Sports MENA: Consumer Close-Up 2016
SMG Insight, the sports and sponsorship arm of YouGov, has released ‘Sports MENA: Consumer Close-Up 2016’, the latest in its geographical sports market research series and the company’s second report covering the Middle East and North Africa.
Surveying a representative sample of over 100,000 respondents across 13 countries, ‘Sports MENA’’s detailed insight and analysis reveal the sporting habits and interests of the region’s population*, focussing on following, participation, interest, live event attendance and media used to follow sport.
Football has proven to be the most popular sport in MENA topping the rankings as the favourite spectator and participation sport in every country surveyed. Algeria is the most football-loving nation, with 63% of the country’s population following the game, whilst the Sudanese are the keenest players, with 43% of respondents having participated in football in the last two weeks.

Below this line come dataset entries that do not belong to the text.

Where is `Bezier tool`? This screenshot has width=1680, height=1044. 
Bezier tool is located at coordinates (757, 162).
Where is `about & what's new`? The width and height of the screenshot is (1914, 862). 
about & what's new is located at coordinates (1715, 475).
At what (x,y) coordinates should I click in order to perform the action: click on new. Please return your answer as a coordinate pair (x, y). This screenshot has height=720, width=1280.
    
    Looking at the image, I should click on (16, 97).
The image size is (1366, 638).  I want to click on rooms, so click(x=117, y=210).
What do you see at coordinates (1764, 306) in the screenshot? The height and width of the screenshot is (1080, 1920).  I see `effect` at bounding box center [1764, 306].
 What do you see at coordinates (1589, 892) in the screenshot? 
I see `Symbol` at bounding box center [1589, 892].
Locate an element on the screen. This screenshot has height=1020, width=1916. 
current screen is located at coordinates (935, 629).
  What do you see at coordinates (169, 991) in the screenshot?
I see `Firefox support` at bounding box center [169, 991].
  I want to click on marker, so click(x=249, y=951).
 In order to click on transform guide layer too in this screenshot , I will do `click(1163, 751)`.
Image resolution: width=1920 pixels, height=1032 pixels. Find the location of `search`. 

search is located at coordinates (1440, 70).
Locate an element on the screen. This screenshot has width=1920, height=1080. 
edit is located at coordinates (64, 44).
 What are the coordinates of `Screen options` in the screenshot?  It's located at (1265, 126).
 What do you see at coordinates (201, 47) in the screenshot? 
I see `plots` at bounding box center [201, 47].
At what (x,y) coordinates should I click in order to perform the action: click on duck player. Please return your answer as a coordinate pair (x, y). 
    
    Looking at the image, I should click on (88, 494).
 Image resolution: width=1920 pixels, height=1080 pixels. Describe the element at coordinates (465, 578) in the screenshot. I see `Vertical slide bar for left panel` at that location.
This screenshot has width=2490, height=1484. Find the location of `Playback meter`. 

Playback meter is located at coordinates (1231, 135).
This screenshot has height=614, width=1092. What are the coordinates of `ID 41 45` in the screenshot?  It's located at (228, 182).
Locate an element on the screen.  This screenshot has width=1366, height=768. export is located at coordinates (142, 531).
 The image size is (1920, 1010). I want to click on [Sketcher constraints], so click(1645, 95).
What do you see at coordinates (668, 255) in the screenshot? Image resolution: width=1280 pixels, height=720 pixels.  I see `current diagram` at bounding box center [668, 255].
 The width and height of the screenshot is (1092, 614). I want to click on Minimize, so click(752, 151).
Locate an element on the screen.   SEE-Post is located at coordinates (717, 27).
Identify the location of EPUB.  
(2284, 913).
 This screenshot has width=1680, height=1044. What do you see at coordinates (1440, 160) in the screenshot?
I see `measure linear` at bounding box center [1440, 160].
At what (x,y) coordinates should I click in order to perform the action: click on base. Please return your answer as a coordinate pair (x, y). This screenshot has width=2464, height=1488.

Athletics and boxing attract their highest concentration of followers in Morocco, at 18% and 32% of the population respectively, and tennis has replaced martial arts as the fifth most followed sport across the region.
Increased global appetite for following sport via social media is manifesting itself in the region, with 45% of Egyptians engaging with sport via Facebook, 1 in 4 Yemenis using Twitter, and Omanis the most likely MENA inhabitants to follow sport through YouTube.
Attendance at live sports events is highest amongst UAE inhabitants, who are two or three times more likely to be live spectators than their MENA counterparts. The UAE stands out throughout the report as a robust and growing market, firmly establishing itself on the world’s sporting map.
‘Sports MENA 2016’ reveals a market of contrasts: whilst investment and ambition soar in certain territories, economic and social instability continue to curb development across others; whilst 18% of the region’s population participate in sports or exercise once a week, 25% do so less than once a month; whilst significant advances have been made in women’s sport in the last five years, participation and following remains constrained in certain areas.
*The expat community was not included in the survey to enable views of MENA native inhabitants to be captured but resulting in lower interest levels than may otherwise be expected in sports such as cricket, rugby and baseball.